» **Directions for this task**
From the material below, return exactly the lines starting at the one that holds "Where should I" and ending at the one that holds "Task: Like the blurred long comment". Pictures stay out of the answer.

» **Data section**
'''

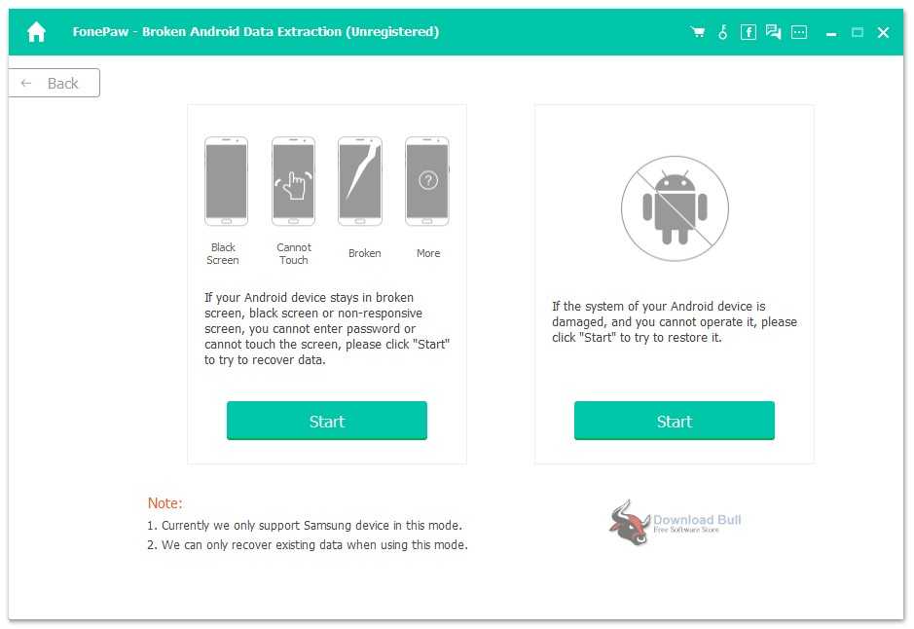The image size is (914, 629).
Task: Choose the Broken screen phone image
Action: [360, 181]
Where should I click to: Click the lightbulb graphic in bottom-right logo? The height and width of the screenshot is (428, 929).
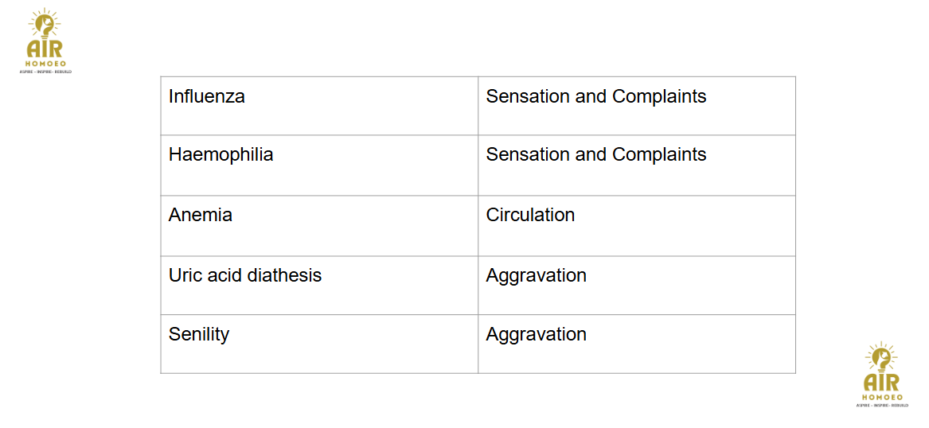tap(881, 360)
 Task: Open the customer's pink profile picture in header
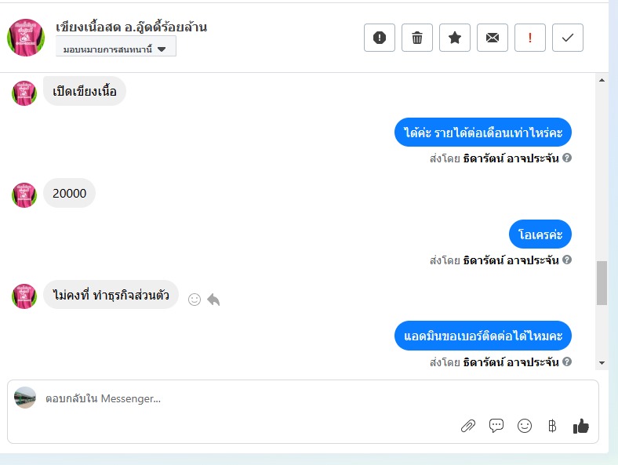pos(26,37)
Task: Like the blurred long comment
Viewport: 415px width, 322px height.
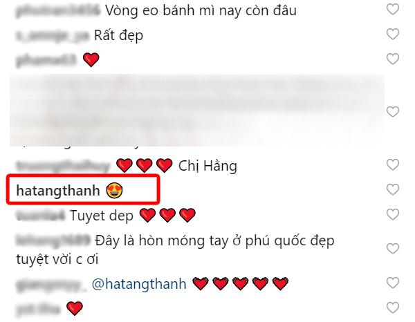Action: [393, 111]

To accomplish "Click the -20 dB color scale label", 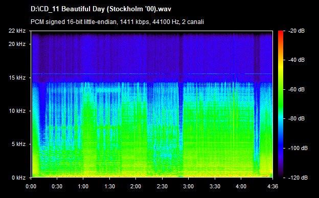I will (x=297, y=31).
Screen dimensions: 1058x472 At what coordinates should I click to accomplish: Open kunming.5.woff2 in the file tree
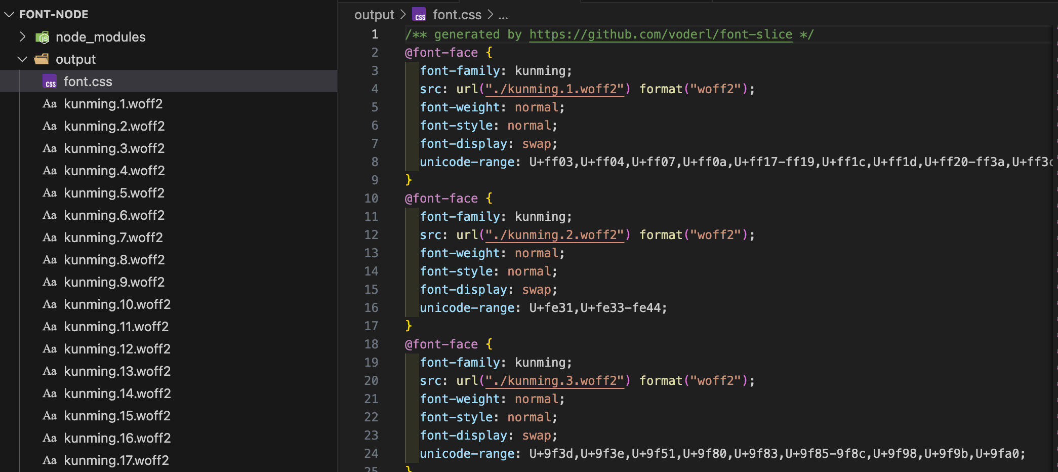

'''

» **Reply**
Where should I click to: Click the lightbulb graphic in bottom-right logo? The height and width of the screenshot is (428, 929).
tap(881, 360)
 Task: Open the customer's pink profile picture in header
pos(26,37)
Task: Like the blurred long comment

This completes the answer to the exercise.